Three years later, OpenAI released ChatGPT and, I probably don't need to tell you the global AI game kicked off in earnest. The public found endless ways to probe the system's uncanny combination of brilliance and shocking stupidity. We invented jailbreaks to make it lie, say offensive things, or create blueprints for supervillainy. We were amazed by its ability to blurt out instant Shakespearean sonnets and Python code that actually worked. But we pushed it past its breaking point by asking it to do simple arithmetic.

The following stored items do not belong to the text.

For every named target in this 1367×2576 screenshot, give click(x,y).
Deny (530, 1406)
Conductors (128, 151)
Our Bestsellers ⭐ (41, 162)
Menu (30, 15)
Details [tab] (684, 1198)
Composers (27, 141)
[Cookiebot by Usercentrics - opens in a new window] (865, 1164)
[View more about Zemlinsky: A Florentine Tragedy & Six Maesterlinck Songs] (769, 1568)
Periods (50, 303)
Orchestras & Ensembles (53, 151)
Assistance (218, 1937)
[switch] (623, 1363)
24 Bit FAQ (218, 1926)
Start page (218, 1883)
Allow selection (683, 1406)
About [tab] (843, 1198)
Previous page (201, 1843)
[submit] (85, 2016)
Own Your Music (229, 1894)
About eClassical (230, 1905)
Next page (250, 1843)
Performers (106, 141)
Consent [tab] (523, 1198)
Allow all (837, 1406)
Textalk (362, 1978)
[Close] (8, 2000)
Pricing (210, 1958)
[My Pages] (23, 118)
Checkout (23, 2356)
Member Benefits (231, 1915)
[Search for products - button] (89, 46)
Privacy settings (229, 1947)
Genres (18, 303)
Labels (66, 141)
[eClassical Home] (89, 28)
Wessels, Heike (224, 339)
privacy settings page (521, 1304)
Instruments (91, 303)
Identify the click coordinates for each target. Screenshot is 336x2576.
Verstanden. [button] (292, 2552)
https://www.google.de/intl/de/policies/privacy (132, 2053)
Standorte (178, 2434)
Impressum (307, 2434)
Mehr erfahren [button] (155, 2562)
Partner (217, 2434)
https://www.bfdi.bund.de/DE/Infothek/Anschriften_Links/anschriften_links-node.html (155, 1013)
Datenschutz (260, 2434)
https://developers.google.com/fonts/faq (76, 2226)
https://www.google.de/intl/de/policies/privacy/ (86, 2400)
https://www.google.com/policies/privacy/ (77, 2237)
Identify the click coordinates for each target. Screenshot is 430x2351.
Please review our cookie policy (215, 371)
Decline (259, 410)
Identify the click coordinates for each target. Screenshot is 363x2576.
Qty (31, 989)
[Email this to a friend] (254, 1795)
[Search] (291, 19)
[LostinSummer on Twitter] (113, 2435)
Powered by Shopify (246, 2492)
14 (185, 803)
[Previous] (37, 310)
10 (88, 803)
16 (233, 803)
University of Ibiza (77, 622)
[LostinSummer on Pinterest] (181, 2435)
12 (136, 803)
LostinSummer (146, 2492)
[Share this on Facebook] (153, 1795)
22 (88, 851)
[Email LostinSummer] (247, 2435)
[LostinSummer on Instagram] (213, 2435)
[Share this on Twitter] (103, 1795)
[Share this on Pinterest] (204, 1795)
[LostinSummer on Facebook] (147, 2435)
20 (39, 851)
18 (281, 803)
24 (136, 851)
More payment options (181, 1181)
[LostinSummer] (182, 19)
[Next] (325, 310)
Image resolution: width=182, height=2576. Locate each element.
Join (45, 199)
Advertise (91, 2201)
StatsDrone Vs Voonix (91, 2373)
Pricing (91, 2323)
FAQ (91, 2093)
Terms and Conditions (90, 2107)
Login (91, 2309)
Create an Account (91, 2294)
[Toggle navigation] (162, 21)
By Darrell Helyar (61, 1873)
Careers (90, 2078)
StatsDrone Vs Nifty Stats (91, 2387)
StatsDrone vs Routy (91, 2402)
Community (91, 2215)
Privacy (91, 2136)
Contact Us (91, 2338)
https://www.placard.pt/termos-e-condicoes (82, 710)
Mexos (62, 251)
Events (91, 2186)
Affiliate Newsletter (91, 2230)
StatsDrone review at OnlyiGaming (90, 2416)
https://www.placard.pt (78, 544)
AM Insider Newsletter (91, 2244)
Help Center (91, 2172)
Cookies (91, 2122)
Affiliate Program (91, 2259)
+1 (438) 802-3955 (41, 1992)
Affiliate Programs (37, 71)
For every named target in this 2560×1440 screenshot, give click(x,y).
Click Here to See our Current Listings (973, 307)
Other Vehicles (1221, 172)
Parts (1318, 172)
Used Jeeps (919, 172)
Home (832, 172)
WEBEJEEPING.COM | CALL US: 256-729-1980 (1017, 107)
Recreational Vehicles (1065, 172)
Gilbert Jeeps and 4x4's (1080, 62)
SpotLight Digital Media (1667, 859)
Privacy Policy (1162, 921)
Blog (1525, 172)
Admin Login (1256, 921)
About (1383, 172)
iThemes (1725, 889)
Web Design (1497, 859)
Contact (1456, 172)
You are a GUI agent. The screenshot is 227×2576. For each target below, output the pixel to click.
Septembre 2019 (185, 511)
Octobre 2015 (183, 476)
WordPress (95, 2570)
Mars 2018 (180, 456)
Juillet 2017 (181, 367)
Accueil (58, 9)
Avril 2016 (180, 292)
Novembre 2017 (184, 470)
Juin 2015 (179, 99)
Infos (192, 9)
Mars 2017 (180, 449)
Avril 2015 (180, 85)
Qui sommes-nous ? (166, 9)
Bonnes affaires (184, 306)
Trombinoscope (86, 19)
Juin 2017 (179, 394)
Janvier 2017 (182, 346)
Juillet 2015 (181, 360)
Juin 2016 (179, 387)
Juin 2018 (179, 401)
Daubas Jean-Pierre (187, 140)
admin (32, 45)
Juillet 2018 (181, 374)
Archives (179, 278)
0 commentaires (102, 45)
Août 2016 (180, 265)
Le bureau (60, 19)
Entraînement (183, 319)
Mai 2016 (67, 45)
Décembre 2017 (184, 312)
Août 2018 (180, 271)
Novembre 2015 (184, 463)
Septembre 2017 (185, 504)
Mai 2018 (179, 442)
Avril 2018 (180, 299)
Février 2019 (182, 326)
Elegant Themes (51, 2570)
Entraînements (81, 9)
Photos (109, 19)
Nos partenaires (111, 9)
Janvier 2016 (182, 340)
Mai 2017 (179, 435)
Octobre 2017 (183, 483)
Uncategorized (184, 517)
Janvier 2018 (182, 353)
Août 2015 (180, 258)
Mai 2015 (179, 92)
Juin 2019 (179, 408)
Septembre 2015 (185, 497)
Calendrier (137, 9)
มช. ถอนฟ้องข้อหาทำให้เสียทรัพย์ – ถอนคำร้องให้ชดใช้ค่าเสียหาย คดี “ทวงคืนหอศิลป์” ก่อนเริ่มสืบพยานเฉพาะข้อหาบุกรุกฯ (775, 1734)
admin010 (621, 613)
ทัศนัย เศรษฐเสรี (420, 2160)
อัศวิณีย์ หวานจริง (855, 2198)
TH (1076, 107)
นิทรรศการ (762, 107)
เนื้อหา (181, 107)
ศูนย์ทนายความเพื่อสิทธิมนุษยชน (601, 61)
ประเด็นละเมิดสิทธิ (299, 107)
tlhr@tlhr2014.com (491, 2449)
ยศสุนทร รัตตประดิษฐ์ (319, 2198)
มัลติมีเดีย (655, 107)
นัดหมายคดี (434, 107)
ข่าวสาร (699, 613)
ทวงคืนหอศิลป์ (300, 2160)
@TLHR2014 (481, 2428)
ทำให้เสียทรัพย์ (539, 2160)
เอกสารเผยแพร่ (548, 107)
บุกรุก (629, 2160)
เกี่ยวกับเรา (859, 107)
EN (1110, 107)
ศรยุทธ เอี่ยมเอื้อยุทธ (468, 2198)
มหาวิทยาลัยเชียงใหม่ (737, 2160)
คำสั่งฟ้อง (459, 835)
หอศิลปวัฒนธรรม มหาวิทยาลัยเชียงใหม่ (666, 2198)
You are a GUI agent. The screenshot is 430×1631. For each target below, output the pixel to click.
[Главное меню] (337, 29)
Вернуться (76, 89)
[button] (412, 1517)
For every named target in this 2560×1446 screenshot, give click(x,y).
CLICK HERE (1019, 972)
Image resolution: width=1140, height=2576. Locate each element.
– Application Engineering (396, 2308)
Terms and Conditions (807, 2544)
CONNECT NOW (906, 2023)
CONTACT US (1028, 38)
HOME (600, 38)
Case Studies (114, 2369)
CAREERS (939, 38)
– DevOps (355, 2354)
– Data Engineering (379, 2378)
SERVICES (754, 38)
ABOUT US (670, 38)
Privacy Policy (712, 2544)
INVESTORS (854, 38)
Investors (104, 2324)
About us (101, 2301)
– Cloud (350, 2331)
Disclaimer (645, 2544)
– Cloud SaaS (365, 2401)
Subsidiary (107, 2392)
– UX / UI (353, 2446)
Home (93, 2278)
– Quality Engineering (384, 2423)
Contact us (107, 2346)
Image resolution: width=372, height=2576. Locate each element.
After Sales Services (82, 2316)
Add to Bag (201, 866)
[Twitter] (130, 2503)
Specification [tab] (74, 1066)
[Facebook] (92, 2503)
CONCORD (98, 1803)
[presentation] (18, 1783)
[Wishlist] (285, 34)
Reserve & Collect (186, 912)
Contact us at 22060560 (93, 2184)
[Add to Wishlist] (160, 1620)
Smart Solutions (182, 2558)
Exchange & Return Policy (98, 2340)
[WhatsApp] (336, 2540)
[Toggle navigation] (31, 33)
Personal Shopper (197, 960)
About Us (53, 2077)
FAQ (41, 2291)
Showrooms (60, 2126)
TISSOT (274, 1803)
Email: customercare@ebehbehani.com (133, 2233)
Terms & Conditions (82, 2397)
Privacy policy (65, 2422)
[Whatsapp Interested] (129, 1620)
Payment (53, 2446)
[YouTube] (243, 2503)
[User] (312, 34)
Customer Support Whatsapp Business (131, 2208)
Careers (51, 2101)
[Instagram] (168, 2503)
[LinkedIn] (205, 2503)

Twitter (now X) was inundated with screenshots of ChatGPT results, some of which were impressive (at the time).

But just as many, it seemed, were less favorable.

But everyone was playing the game. All this engagement drew the world's attention to OpenAI, which attracted Wall Street interest, and before we knew it, the company was valued at $80 billion and its CEO was feuding with the most famous actress in the world.

Last month, Google — the mega-company that has emerged as OpenAI's fiercest competitor — added AI Overviews to millions of users' search results, and wound up getting a taste of the global AI game. Users quickly started generating search results pages with hilariously wrong answersput glue in your pizza, eat rocks, that sort of thing.

In a blog post from late last month, Google wrote that "there’s nothing quite like having millions of people using the feature with many novel searches," and then pointed out what the AI game players were doing, mentioning "nonsensical new searches, seemingly aimed at producing erroneous results" — the essence of the AI game, in other words.

Business leaders are preparing the public for an era of unprecedented automation through AI, and in our economic system, businesses are not democracies. Most of the public doesn't get a say in whether this software makes incursions into the workplace. Worse still, the applications are flawed — sometimes critically flawed. The global AI game isn't a cure-all, but it gives me a glimmer of hope about the public having a say in how all of this AI software shapes up. After all, the public goofing on AI turned Google into the business world's punching bag for a week. That's not easy to do in normal circumstances.

Whatever your feelings may be about AI's "inevitable" rise, the global AI game is probably a force for good. Let's hope it is, anyway, because as long as AI remains this fun to engage with, it will never end.